Home Reviews Concert Review Raging Flowers – Uxbridge Theatre, 24 November 2024: Review

Raging Flowers – Uxbridge Theatre, 24 November 2024: Review

Raging Flowers

Raging Flowers is a Folkie singer songwriter with an underlying Punk passion. Appearing on a Bridge programme, where three musicians who can also identify as poets discuss their craft.

We are at the Uxbridge Arts and Culture Centre in Howick. The Bridge is a relatively new idea for singer-songwriters to perform short sets, as well as discuss with an interviewer about their art and its underlying sources and inspirations.

There are several songwriter sessions I attend regularly, especially to scout out emerging talents, or well-established ones keeping their hats in the ring.

The Bridge is quite new from what I can gather from the hosts. This may be the third one to date. The point of difference is an interviewer, which gives the air of a live television show with a knowledgeable host.

There may be some in the audience tonight who remember Radio with Pictures in the late Seventies.

Raging Flowers is Amy Shuang Wang from Auckland.

Raging Flowers

I note that she already has nine singles available on Spotify. They are all released this year, so she is prolific from the start.

A lot of young women I see performing, start in high school and develop as bedroom artist on Internet platforms.

This is the many local wannabes all the way up to big overseas artists who have broken through on Tik-Tok.

Because of the accessibility of social media, and the tools available, it has raised the bar.

The standard of musician is much higher than when I was attending shows in my teens and university years. That time of the latter Seventies coincided with the mini–Big Bang of Punk.

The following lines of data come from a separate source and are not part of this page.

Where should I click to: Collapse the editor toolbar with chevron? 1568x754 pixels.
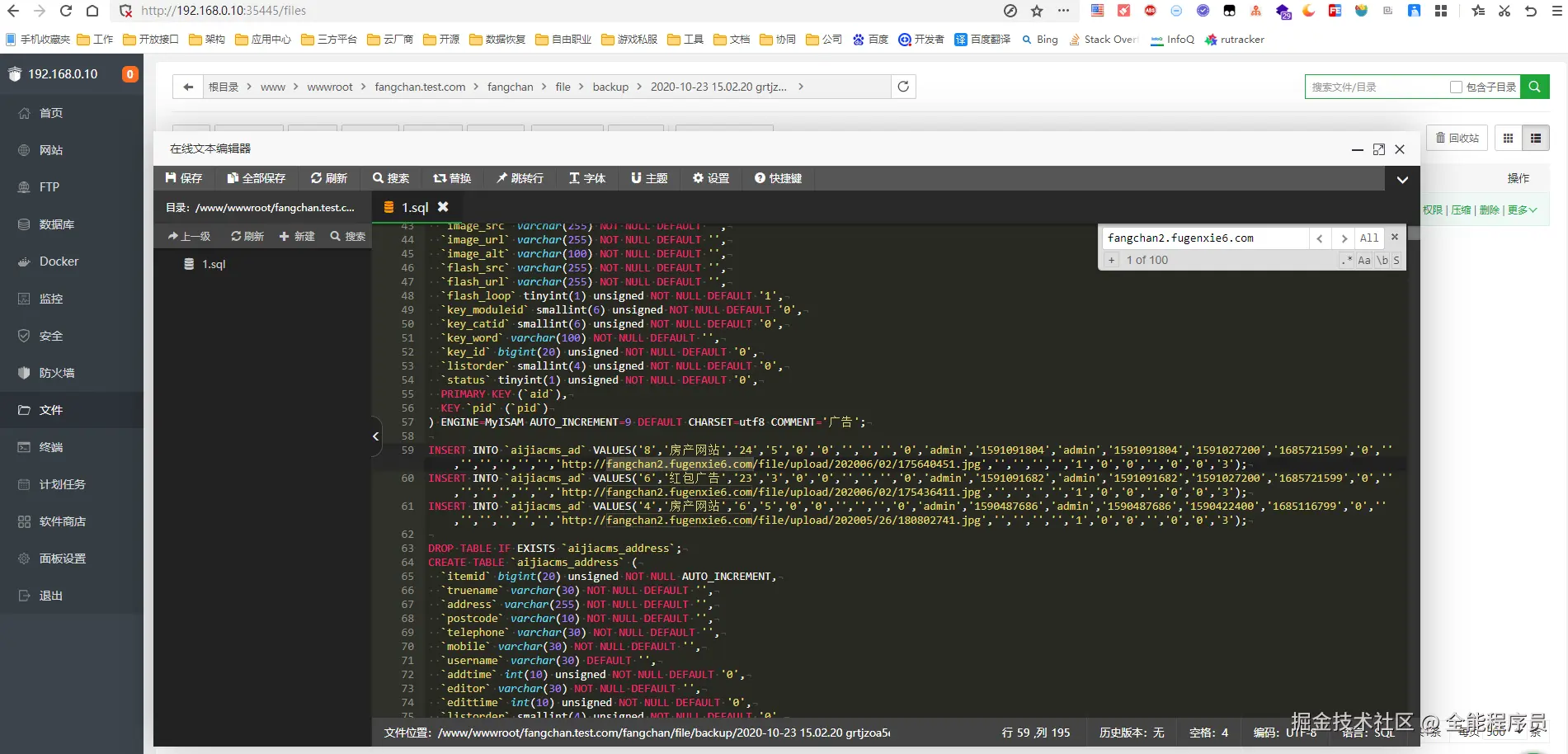[x=1402, y=179]
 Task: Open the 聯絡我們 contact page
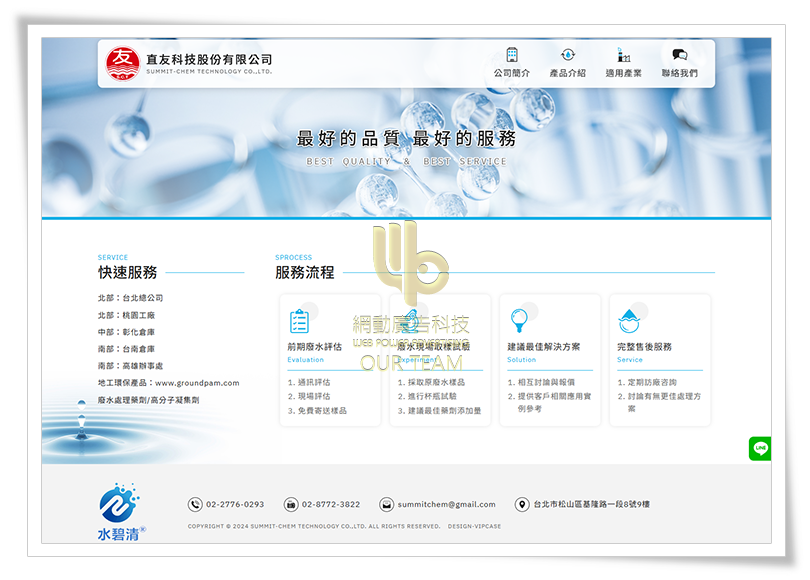point(679,63)
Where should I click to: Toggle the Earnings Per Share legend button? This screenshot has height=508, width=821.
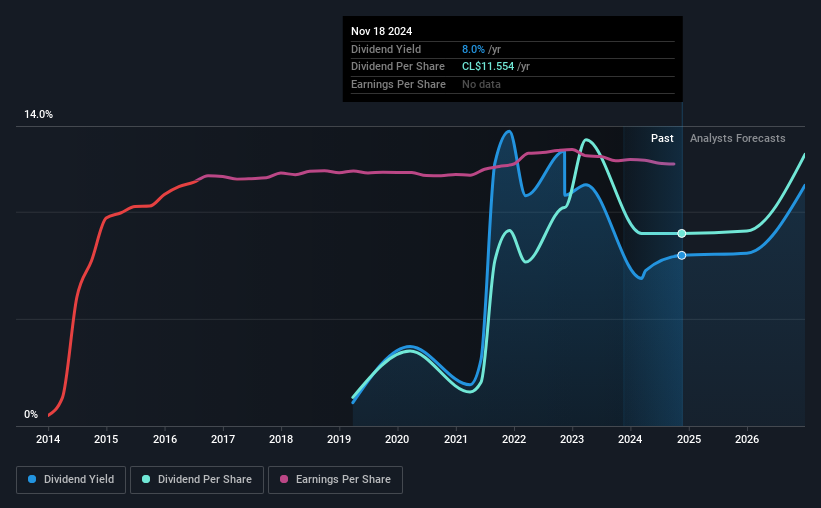(335, 480)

Seemingly a do-it-yourself ethos, the reality was not so simple. You still NEEDED talent. The cassette tape captured a lot of the cacophony of what we thought was righteous music. All went into landfill.

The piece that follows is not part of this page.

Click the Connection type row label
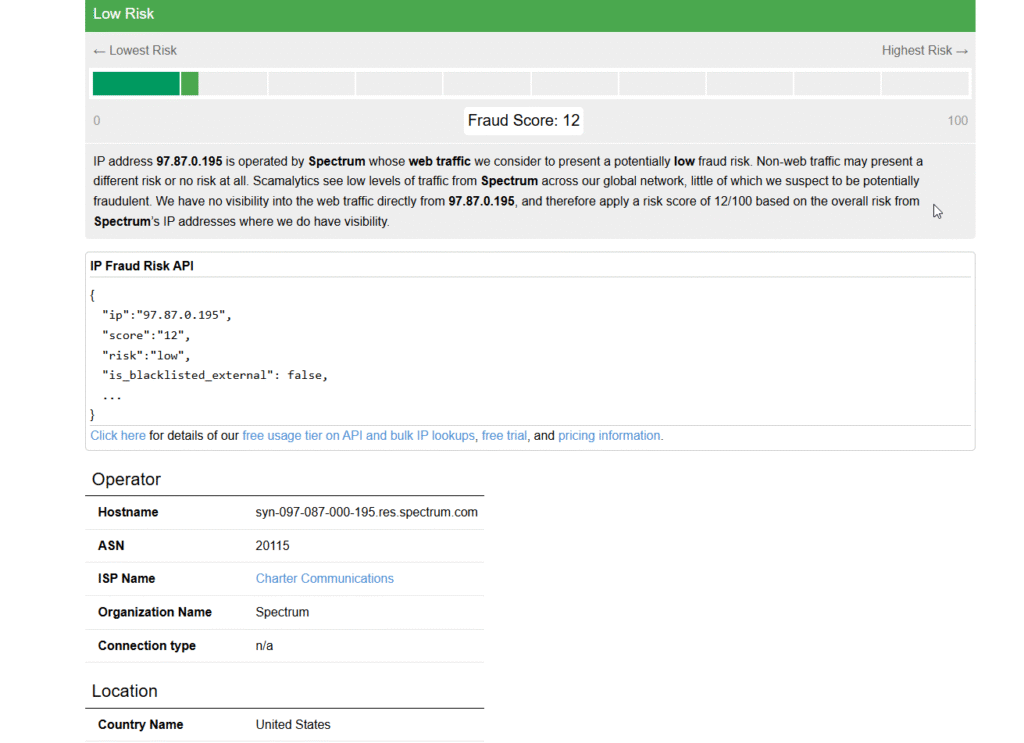The height and width of the screenshot is (743, 1024). coord(147,646)
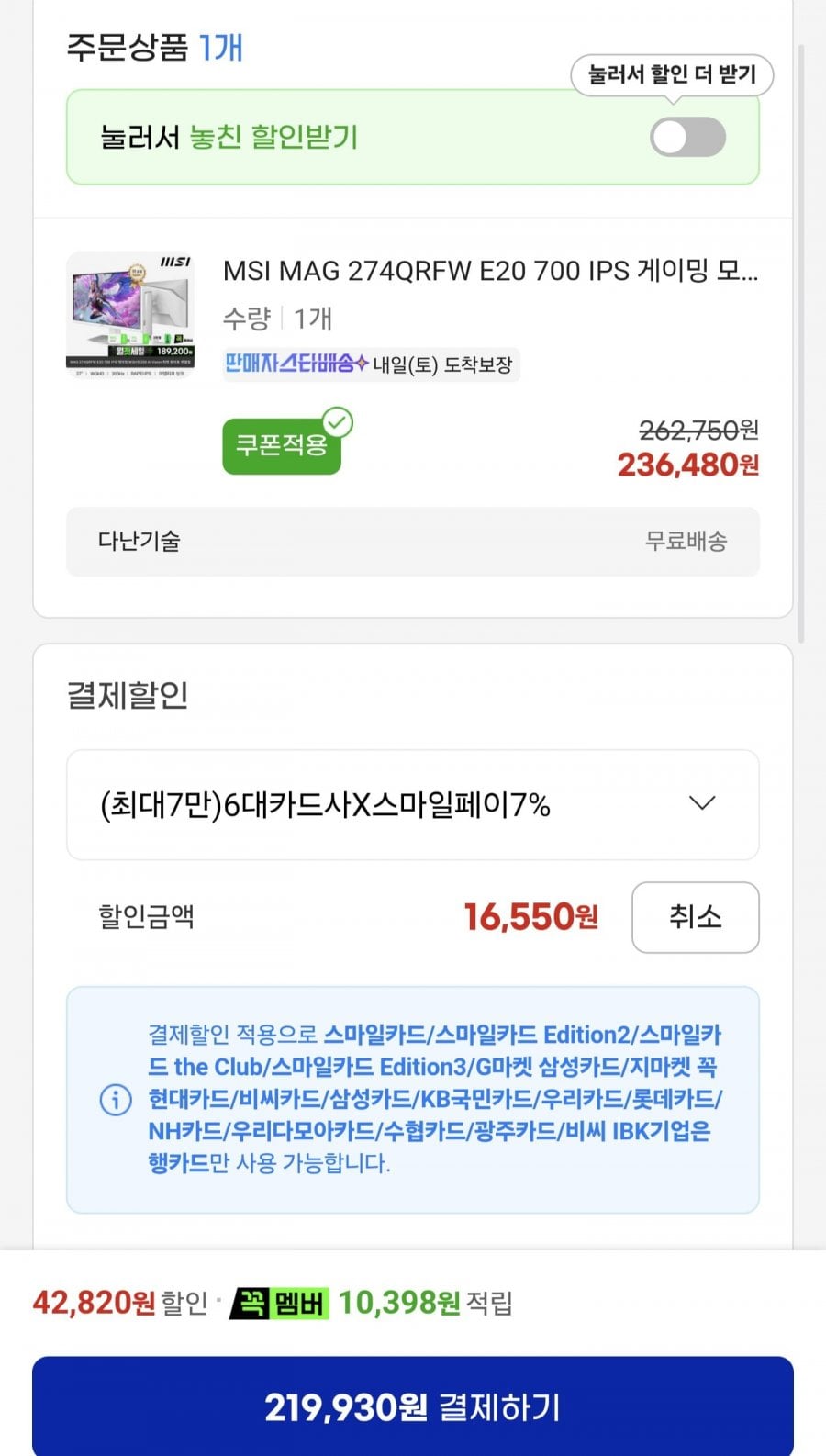Click the 꼭 멤버 membership badge

279,1303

We had passion and we became life-long music addicts.

Nowadays I meet superb musicians, top level Jazz and post Rock guitarists, who learnt their craft on YouTube videos.

That is all to say that Raging Flowers did not come into professional music in the bedroom path. As the interviewer also revealed.

Raging Flowers

She was a successful software developer first. Over time she got jaded, took a year off and became a professional kickboxer.

I had a son do that training for two months. It is not a light undertaking but it does hone the mind to achieve the necessary relaxed awareness state. Like all serious martial arts.

Amy had a lot of rage to work out. Vicious/ You hit me with a flower sang Lou Reed.

First song played is Fluffy Bro. She has a Folkie voice, and she sings in a whimsical style. This does remind me of a buried classic from the Sixties. Norma Tanega and her minor hit Walking My Cat Named Dog.

Amy sings in a higher register but she has the same phrasing.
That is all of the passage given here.